Tarefas propostas:
1. Liste todas as pessoas que o texto sobre o passaporte vacinal menciona pelo nome.
2. Prossiga o texto sobre o passaporte vacinal a partir da última frase apresentada.

Trecho do texto:
Segundo a defesa, o empresário não tem o comprovante de vacinação porque não quis se vacinar.
"É um direito dele se vacinar ou não, ninguém pode obrigá-lo. Qualquer imposição desse tipo é inconstitucional. Não é sobre ser de direita ou esquerda, sobre ser a favor da vacina ou negacionista, mas é sobre garantir direito e liberdade plena. Quem defende a cobrança do passaporte vacinal está atentando contra o próprio direito de decidir", alega Schuler. Também integram a ação as advogadas Gisele Quintanilha e Mariana Cuzzuol.
A decisão do juiz Babilon considerou que a exigência do comprovante de vacinação para o acesso dos convidados à formatura revelava um choque entre dois bens jurídicos protegidos pela Constituição.
"De um lado, o direito à liberdade e, de outro, o direito à saúde e o dever do Estado de garantir a redução do risco de doença e outros agravos", registrou.
O magistrado, no entanto, avaliou que a portaria do governo do Estado, que baseou a cobrança do passaporte na festa, "exorbitou os limites impostos pela decisão referenciada do Supremo Tribunal Federal ao não considerar sequer a possibilidade de acesso àquelas pessoas que demonstrem, mediante exame ou teste laboratoriais, não estarem contaminadas pelo vírus".
Assim, para Babilon, a exigência exclusiva da comprovação do esquema vacinal para permitir o acesso dos convidados à formatura era "desprovida de razoabilidade e proporcionalidade", já que "havia medidas menos gravosas" que poderiam ser impostas para diminuir o risco de propagação de Covid-19 no evento, entre elas a realização de um teste RT-PCR.
"A exibição do teste de não contaminação indica com maior certeza que o participante não está com o vírus no momento da testagem e, assim, tem menores chances de colocar os demais participantes em risco de contágio", diz o trecho da decisão.
“Defiro o pedido de urgência para determinar à parte ré que não impeça o autor de ingressar no baile de formatura que será realizado no dia 5 de março de 2022 desde que este apresente exame RT-PCR negativo realizado em até quarenta e oito horas antes do evento", registrou o magistrado, que ainda estabeleceu uma multa de R$ 50 mil em caso de descumprimento.

Trechos dos itens:
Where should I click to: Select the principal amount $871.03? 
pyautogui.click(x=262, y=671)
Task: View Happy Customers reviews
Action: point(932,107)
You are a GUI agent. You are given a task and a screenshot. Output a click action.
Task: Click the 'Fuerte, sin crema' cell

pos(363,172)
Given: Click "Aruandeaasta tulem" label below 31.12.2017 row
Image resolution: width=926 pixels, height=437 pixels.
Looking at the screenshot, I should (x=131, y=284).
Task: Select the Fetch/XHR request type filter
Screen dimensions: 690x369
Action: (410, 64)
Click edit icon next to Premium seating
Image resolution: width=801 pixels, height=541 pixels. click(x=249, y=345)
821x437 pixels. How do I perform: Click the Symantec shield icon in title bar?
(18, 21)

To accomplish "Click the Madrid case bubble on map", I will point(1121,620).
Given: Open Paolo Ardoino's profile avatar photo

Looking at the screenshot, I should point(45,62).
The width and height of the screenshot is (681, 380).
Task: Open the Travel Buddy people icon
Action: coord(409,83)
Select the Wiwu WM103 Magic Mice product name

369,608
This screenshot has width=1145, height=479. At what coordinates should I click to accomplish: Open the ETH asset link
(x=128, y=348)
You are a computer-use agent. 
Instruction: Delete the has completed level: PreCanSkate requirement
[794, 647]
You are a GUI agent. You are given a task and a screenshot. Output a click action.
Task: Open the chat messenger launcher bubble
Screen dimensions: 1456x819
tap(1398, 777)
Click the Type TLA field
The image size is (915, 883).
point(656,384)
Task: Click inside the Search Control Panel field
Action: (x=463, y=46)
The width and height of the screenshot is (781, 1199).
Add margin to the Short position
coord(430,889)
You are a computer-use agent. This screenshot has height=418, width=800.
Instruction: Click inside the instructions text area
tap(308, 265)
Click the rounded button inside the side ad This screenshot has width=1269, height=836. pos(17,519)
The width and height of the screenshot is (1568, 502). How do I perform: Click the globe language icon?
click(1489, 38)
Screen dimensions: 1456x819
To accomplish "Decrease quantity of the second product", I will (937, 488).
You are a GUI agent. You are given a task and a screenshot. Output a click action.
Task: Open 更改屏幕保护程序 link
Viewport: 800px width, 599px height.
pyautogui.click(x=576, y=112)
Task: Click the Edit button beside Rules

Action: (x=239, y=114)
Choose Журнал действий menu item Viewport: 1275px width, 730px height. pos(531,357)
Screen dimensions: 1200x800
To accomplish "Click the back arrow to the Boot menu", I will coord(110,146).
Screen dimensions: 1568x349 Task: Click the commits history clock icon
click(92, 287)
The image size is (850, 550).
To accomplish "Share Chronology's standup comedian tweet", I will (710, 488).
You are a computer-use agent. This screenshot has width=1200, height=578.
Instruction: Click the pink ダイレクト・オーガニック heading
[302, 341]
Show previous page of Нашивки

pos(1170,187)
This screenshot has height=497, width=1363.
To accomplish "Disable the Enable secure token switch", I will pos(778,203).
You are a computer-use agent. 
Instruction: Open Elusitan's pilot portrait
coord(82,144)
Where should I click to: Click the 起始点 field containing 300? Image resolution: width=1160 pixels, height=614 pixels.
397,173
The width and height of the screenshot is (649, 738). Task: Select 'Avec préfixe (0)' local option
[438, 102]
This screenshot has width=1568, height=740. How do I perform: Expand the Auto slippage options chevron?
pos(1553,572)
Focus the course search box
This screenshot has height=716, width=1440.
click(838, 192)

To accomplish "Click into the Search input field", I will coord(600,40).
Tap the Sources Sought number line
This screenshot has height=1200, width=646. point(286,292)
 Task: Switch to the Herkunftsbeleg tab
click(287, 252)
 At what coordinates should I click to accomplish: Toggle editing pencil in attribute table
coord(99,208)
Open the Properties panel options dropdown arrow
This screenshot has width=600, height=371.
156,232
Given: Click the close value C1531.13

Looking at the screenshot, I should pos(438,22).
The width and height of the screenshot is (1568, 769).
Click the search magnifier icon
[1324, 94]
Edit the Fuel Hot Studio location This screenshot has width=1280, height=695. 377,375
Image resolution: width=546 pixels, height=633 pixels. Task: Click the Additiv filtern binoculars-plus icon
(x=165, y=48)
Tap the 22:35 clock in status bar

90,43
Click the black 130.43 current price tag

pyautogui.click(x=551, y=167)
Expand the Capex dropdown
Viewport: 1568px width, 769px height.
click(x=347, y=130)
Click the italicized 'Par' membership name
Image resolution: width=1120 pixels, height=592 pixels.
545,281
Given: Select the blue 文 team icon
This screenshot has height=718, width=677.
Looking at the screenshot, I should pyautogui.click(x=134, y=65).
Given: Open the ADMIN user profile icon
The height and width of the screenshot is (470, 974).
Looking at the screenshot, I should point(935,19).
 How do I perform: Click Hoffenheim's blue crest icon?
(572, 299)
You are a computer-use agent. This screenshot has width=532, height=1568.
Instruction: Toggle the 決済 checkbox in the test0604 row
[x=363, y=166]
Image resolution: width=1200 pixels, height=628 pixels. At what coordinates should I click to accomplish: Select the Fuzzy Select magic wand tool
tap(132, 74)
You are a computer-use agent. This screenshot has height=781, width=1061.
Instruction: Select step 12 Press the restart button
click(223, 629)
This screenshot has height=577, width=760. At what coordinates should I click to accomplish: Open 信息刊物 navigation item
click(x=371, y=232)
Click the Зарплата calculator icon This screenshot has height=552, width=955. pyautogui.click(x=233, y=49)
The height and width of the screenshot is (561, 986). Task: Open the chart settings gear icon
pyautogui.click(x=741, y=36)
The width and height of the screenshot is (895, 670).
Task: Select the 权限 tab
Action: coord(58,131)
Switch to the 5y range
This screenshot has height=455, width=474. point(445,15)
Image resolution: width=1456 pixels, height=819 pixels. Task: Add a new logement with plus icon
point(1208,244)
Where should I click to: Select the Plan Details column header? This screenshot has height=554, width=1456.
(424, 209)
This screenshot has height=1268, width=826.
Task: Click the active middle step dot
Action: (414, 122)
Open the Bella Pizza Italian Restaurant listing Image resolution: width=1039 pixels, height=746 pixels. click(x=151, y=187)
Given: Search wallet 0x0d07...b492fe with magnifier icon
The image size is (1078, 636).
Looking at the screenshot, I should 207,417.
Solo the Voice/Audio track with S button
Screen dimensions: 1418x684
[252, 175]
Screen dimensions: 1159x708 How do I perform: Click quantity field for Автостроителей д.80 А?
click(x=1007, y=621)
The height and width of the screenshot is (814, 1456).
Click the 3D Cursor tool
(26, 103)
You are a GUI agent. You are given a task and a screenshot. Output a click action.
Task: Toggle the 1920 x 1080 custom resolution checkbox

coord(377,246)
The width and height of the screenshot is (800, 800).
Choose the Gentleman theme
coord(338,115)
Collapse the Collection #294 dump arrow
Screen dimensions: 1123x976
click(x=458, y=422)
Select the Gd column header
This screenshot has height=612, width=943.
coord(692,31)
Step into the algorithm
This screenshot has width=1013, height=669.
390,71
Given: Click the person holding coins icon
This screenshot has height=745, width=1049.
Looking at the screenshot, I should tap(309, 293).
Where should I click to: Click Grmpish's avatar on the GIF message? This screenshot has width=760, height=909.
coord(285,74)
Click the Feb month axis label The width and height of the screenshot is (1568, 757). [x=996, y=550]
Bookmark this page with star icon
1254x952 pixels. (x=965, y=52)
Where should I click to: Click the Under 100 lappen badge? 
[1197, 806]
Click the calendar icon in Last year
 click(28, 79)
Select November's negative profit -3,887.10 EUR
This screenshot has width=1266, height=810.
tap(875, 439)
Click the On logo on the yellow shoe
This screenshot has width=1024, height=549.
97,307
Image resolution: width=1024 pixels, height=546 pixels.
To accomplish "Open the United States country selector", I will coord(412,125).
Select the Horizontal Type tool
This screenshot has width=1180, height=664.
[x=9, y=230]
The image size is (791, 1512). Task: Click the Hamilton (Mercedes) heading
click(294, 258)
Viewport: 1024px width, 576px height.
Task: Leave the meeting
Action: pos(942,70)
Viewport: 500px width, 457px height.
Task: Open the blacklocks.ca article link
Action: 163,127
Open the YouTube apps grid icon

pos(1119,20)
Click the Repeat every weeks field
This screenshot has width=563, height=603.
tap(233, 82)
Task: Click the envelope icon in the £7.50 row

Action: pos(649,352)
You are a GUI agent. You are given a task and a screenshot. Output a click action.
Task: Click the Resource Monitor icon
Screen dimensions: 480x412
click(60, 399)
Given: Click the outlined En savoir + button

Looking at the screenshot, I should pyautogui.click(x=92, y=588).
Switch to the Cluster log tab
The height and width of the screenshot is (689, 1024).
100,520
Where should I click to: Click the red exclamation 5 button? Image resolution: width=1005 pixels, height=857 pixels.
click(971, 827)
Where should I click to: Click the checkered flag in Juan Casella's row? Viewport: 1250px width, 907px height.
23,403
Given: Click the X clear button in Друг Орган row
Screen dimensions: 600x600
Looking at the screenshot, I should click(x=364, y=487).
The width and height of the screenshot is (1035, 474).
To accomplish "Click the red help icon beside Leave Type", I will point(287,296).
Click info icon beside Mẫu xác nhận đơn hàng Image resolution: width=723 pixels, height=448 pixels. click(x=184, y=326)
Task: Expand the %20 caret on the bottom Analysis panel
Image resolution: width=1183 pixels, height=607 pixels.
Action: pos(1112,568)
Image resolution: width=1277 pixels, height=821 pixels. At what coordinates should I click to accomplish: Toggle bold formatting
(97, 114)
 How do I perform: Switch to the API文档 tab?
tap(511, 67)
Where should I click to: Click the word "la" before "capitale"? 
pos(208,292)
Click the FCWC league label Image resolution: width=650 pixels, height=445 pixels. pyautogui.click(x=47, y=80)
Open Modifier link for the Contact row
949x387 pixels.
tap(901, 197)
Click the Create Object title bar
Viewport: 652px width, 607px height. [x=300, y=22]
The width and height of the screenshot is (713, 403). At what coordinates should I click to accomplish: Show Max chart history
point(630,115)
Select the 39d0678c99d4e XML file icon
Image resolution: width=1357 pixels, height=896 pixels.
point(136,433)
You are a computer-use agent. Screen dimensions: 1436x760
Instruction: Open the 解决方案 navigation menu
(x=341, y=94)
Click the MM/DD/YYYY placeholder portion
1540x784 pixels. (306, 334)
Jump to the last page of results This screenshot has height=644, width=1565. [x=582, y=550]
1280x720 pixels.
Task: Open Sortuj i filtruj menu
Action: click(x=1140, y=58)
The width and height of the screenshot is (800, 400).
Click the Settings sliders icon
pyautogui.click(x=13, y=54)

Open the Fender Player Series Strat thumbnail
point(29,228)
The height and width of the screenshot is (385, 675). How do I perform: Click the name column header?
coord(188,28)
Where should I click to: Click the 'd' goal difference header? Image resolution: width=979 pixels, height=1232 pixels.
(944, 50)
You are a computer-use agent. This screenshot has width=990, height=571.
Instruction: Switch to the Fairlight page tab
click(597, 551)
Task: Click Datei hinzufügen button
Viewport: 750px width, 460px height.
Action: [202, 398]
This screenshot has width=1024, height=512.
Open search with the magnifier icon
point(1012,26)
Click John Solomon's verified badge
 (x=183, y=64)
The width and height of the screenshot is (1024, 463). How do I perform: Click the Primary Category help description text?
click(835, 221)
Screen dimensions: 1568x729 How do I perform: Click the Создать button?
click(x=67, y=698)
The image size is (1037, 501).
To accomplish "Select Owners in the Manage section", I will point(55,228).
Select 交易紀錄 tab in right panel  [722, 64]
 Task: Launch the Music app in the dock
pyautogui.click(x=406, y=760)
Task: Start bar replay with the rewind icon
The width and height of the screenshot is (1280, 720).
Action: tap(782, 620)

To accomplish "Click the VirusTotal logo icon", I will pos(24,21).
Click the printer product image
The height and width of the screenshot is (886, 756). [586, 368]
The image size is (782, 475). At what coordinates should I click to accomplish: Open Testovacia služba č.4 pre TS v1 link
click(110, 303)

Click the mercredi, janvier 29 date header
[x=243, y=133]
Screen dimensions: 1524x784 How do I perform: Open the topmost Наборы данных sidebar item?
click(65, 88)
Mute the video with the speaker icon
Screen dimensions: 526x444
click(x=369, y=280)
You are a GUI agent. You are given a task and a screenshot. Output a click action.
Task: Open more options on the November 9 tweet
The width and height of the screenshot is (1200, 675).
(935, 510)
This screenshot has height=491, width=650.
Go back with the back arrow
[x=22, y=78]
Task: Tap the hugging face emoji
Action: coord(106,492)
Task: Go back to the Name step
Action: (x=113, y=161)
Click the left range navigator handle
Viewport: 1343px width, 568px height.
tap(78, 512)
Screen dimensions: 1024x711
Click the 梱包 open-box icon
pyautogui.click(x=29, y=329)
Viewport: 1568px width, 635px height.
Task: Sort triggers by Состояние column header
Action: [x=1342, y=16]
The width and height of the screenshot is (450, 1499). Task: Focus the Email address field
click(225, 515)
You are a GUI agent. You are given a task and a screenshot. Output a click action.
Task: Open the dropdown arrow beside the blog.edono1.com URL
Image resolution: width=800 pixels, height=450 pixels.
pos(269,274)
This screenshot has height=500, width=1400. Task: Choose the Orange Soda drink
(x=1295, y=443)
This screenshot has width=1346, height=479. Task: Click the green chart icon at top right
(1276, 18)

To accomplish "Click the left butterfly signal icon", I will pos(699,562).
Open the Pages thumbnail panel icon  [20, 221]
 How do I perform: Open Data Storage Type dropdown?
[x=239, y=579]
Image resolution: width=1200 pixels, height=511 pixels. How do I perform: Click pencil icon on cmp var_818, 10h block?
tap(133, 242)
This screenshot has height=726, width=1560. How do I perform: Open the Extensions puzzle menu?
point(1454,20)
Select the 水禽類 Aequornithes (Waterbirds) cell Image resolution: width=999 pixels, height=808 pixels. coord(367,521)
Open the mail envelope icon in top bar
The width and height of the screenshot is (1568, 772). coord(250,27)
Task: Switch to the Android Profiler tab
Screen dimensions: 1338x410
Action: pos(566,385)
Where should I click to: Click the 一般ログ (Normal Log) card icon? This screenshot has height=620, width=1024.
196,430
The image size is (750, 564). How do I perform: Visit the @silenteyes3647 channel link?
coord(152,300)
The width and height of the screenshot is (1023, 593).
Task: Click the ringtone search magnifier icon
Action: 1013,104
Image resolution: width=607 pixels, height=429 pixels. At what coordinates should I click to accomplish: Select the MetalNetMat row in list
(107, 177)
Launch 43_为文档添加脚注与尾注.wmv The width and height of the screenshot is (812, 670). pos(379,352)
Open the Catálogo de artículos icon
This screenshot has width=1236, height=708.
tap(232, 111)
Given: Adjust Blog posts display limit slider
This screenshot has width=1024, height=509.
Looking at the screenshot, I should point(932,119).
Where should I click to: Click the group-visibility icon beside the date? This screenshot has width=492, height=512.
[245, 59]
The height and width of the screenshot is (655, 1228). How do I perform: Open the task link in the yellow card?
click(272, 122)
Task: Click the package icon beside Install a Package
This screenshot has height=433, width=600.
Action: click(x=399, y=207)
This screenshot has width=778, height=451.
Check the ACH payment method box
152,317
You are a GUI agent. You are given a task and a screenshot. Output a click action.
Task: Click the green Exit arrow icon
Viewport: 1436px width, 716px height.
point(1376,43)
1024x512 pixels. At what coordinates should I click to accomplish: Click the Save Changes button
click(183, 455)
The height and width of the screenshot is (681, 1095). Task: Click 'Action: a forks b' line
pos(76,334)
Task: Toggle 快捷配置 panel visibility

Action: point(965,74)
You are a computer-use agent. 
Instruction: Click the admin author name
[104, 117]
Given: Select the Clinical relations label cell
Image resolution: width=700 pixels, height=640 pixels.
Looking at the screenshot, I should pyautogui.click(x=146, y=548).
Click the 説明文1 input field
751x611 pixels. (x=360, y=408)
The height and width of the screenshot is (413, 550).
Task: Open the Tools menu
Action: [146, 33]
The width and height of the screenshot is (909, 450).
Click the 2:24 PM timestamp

Resultados esperados:
1. Schuler, Gisele Quintanilha, Mariana Cuzzuol, Babilon

2.
Desde o dia 31 de janeiro, a apresentação de comprovante de vacinação para ter acesso a bares, restaurantes e eventos é obrigatória no Espírito Santo, independentemente da classificação de risco que o município se encontre. A medida foi instituída por meio da Portaria 020-R.
A exigência faz parte de um acordo entre o setor econômico e o governo visando a reduzir a propagação da Covid-19. Apesar de a vacina não impedir que uma pessoa seja contaminada, especialistas apontam que ela reduz a replicação viral.
"O vírus se multiplica em menor quantidade nas pessoas vacinadas e elas transmitem menos a doença. Nesse sentido, a vacinação deve ser colocada como estratégia de controle de saúde pública para que os espaços públicos sejam mais seguros. O passaporte vacinal é fundamental para que nós possamos ter condicionalidade", afirmou a epidemiologista e professora da Ufes, Ethel Maciel, em entrevista para A Gazeta.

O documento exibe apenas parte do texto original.